TEXT SECTION

Alf Eaton shows how to gather scientific reaction to open access scientific articles

In response to this item and its follow-on discussion, Alf Eaton shows how you can, in fact, discover the (open access) scientific commentary surrounding an (open access) scientific article. Outstanding!

Here’s the interactive version of the service. You can feed it an URL, a DOI, or a PubMed id, and it fetches conversations about that item from Postgenomic, PubMed, Connotea, and Scopus.

I took the liberty of converting this service into a bookmarklet which I’ve labeled sc (scientific conversations). It’s the analog to my standard dc bookmarklet (del.icio.us conversations) and bc bookmarklet (bloglines conversations).

WordPress won’t let me post javascript: URLs so I can’t post the installable versions of these bookmarkets, but here they are in textual form:

sc: javascript:location.href=’http://scintilla.nature.com/conversations?uri=’+encodeURIComponent(location.href)

RECORDS SUPPLIED
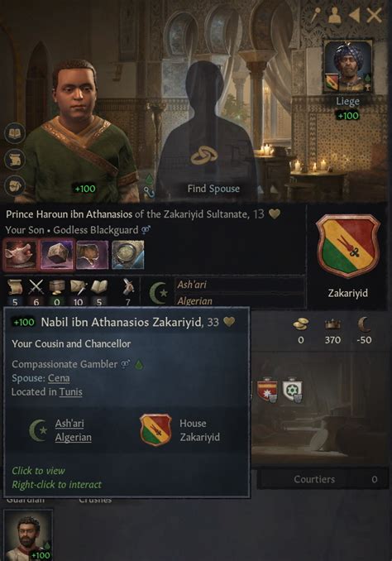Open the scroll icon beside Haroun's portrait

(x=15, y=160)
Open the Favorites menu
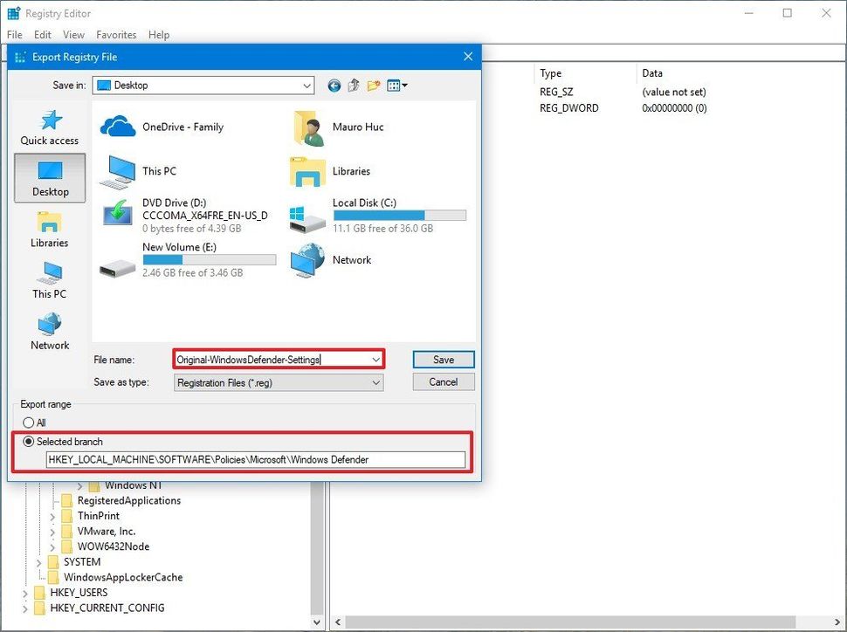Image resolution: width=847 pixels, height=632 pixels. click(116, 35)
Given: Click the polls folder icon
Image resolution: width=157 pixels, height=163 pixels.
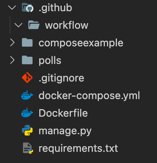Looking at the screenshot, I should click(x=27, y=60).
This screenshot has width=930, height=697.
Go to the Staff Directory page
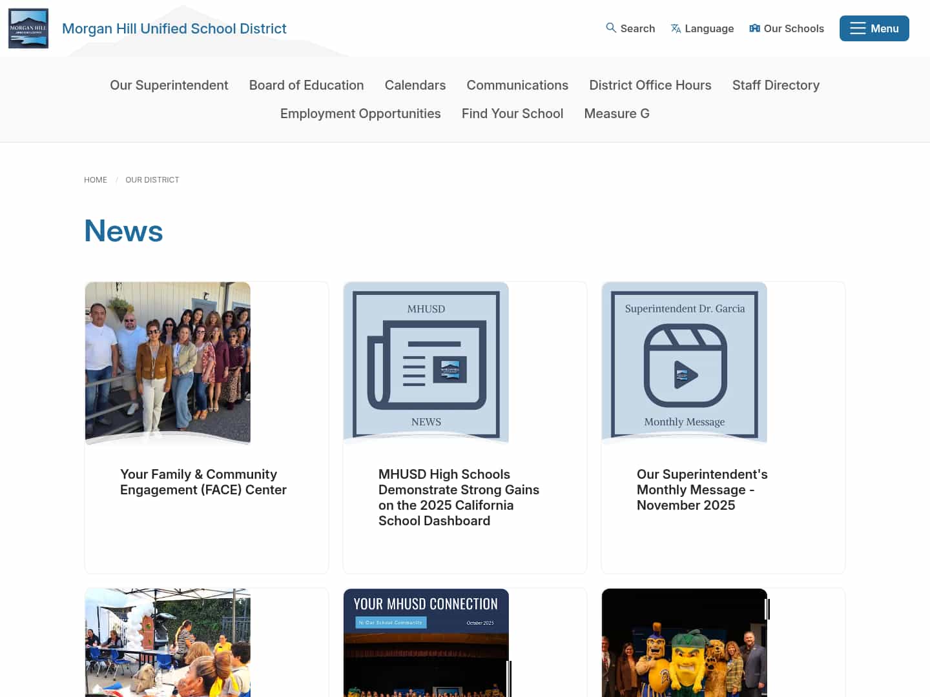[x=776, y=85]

TASK INSTRUCTIONS
A) Answer these from the post on scientific conversations:
(i) What three kinds of identifier can the service be fed?
(ii) What does the bookmarklet label sc stand for?
(iii) What does WordPress not let the writer post?
B) Translate this sentence from the post on scientific conversations into Spanish: "You can feed it an URL, a DOI, or a PubMed id, and it fetches conversations about that item from Postgenomic, PubMed, Connotea, and Scopus."
C) Shorten the paragraph of the post on scientific conversations that begins "I took the liberty" to a single sentence, keeping its main facts.

ANSWERS IN ORDER
A)
(i) A URL, a DOI, or a PubMed id.
(ii) Scientific conversations.
(iii) javascript: URLs.

B) Puedes introducirle una URL, un DOI o un identificador de PubMed, y recupera las conversaciones sobre ese elemento desde Postgenomic, PubMed, Connotea y Scopus.

C) I turned this service into a bookmarklet labeled sc (scientific conversations), the analog to my dc (del.icio.us conversations) and bc (bloglines conversations) bookmarklets.